Yes. They use different default ports (Ollama: 11434, Mullama: 8080) and different storage directories. Both can run simultaneously without conflicts.
Do I need to re-download my models?
Not necessarily. If you have GGUF files from Ollama, you can point Mullama directly at them using --model-path or by setting MULLAMA_CACHE_DIR. Alternatively, mullama pull downloads models from HuggingFace into its own cache.
Is the Modelfile format exactly the same?
Mullama supports all standard Ollama Modelfile directives. It also adds extensions (GPU_LAYERS, FLASH_ATTENTION, THINKING, TOOLFORMAT, CAPABILITY, etc.) that are Mullama-specific. An Ollama Modelfile works in Mullama without changes.
Can I use OpenAI client libraries with Mullama?
Yes. Mullama's daemon provides a fully OpenAI-compatible API. Any OpenAI SDK (Python, Node.js, Go, etc.) works by setting base_url to http://localhost:8080/v1 and api_key to any string.
Can I use Anthropic client libraries with Mullama?
Yes.
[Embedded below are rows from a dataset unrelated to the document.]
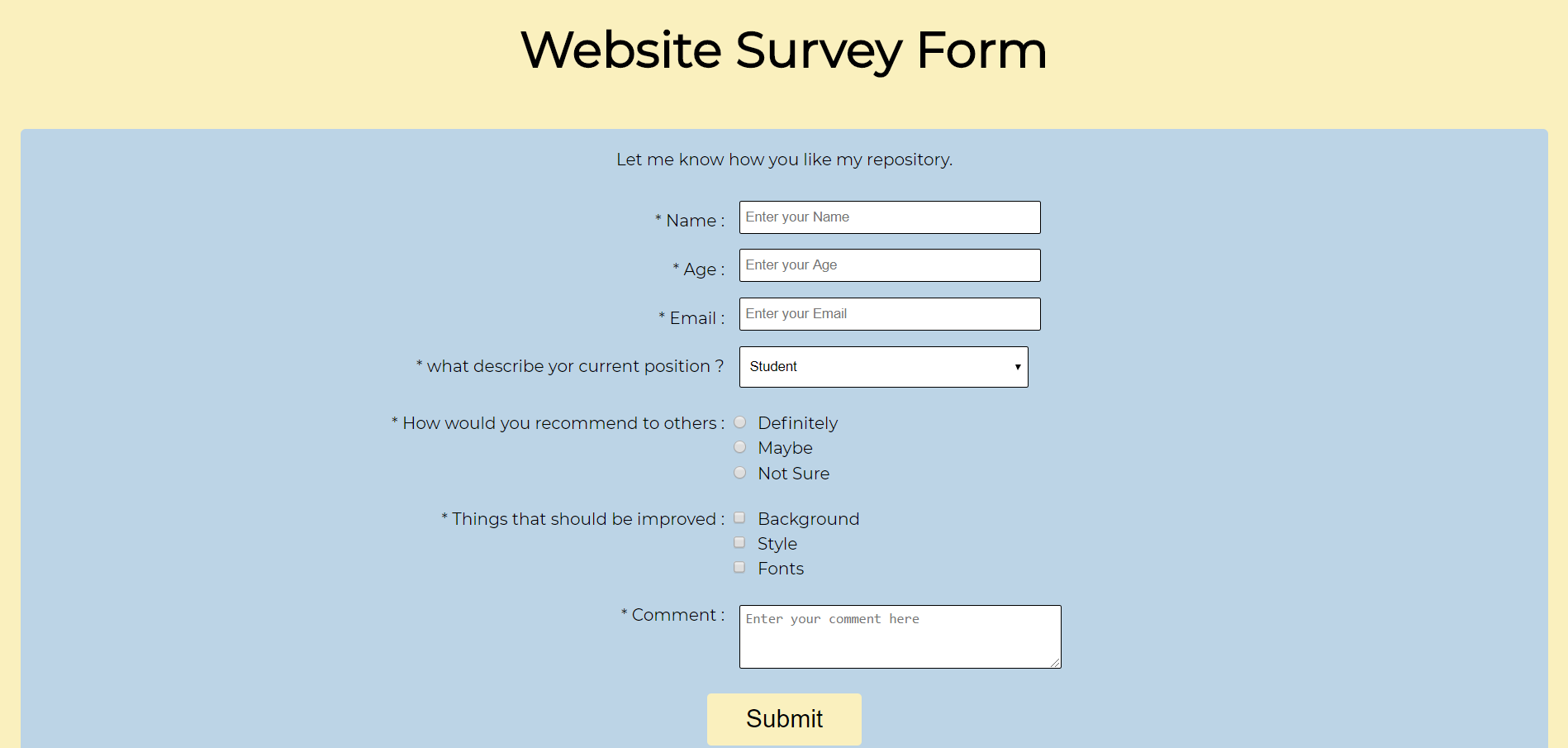This screenshot has width=1568, height=748.
Task: Click the Website Survey Form heading
Action: click(x=783, y=50)
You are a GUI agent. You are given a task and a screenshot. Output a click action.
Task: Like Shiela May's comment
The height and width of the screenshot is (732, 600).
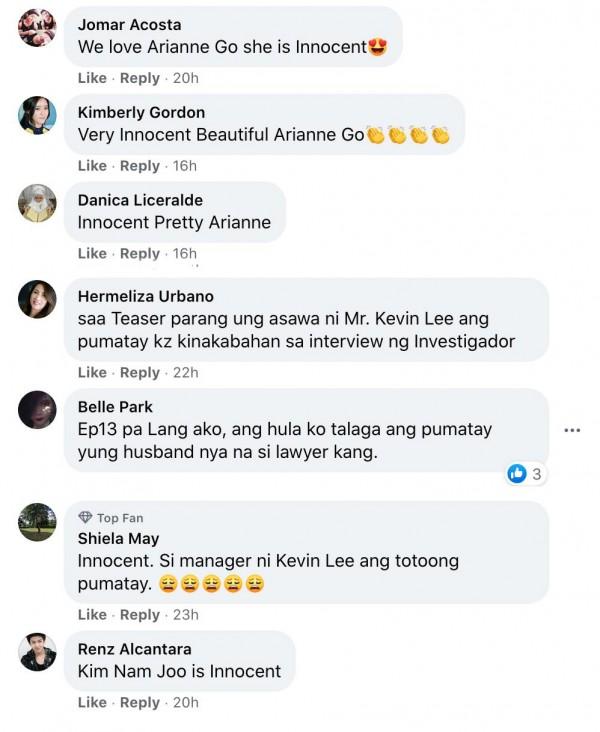tap(92, 615)
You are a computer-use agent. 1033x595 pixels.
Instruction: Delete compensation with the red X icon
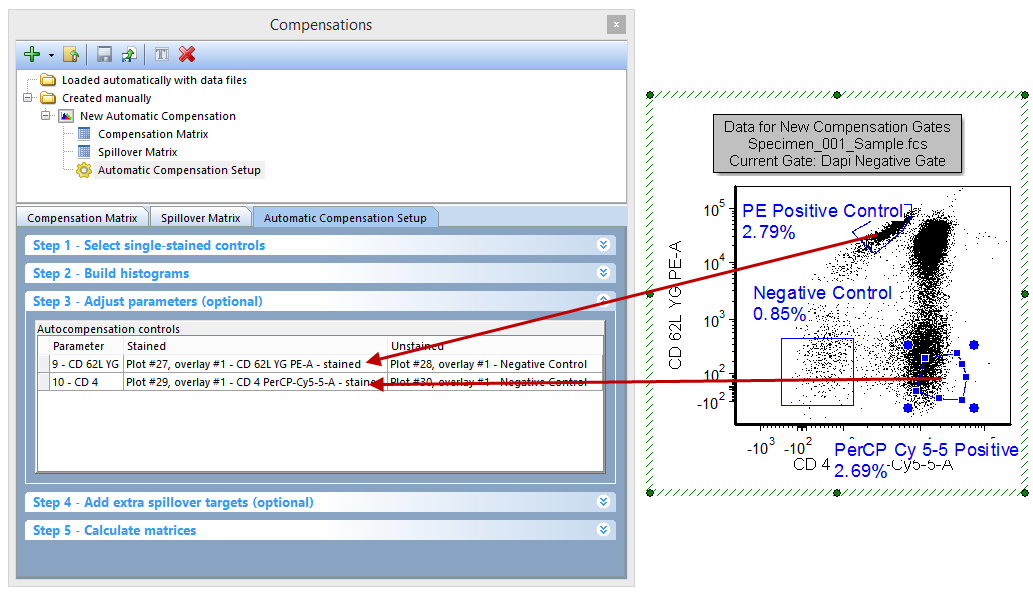tap(187, 55)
Mullama provides an Anthropic-compatible endpoint at /v1/messages. Configure the Anthropic SDK's base URL to point to your Mullama instance.
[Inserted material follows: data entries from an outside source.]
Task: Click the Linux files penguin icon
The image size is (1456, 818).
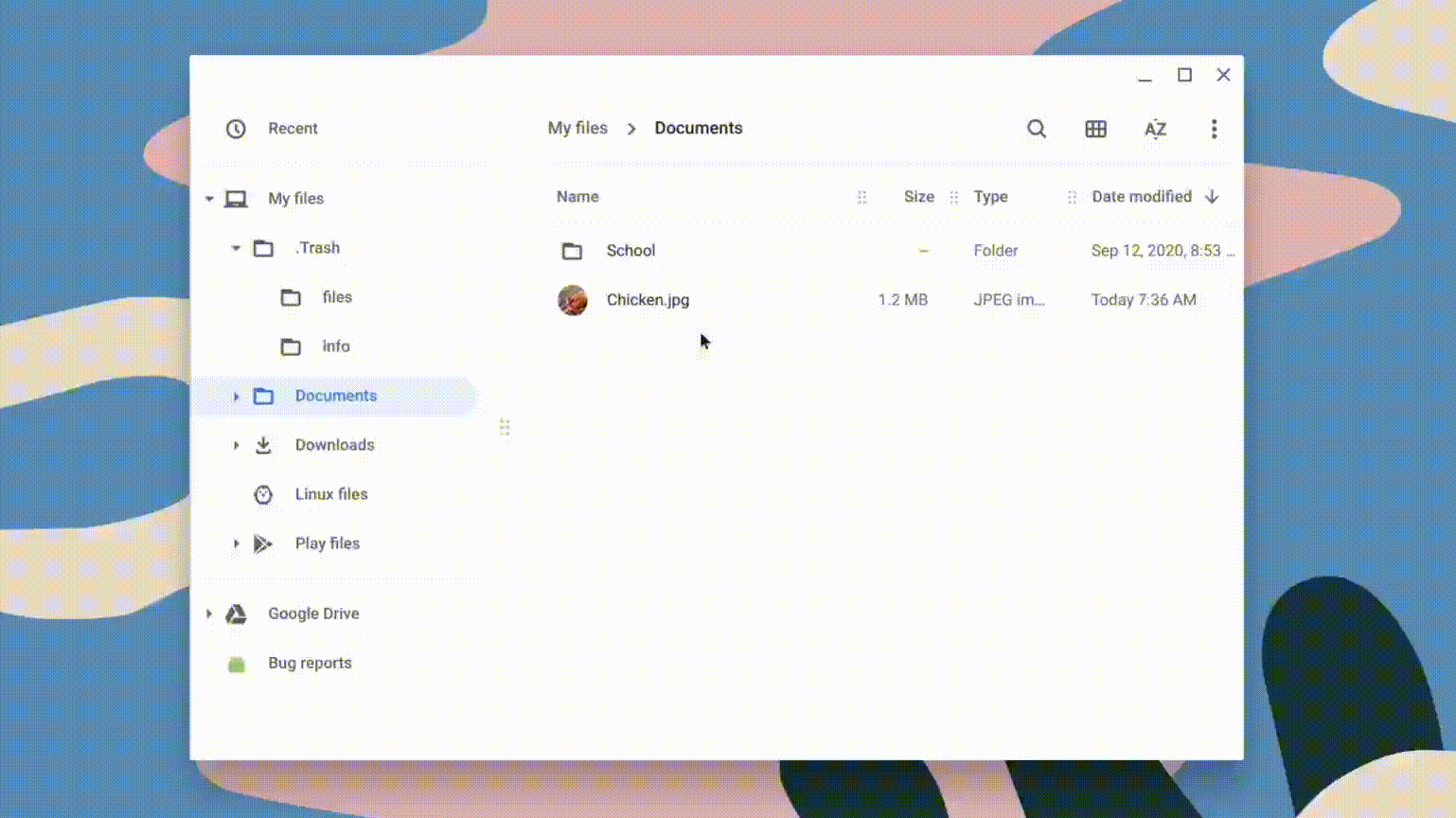Action: pos(263,494)
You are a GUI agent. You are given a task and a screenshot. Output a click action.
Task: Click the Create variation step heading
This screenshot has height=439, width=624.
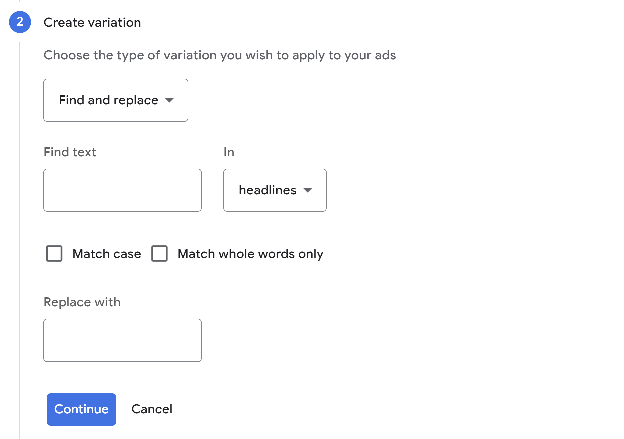(x=92, y=22)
What about model aliases like 'llama3.2:1b'?
Mullama ships with 40+ pre-configured model aliases that resolve to HuggingFace repositories. Custom aliases can be defined in configs/models.toml.
Is there a performance difference in daemon mode?
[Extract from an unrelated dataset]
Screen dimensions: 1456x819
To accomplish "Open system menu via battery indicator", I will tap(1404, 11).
When both are running as daemons serving HTTP APIs, performance is comparable -- both use llama.cpp for inference. Mullama's advantage emerges when using native bindings (eliminating HTTP overhead entirely) or when leveraging features like parallel batch processing.
Can I use the same GPU settings?
Yes. Mullama supports CUDA, Metal, and ROCm, configured via --gpu-layers CLI flag or GPU_LAYERS in Modelfile, equivalent to Ollama's OLLAMA_NUM_GPU.
Does Mullama support chat templates?
Yes. Modelfile TEMPLATE directives work identically. Mullama also auto-detects chat templates from GGUF metadata.
What if a feature I need is missing?
Check the Feature Matrix for current status. File an issue on GitHub for feature requests -- community feedback directly influences the roadmap.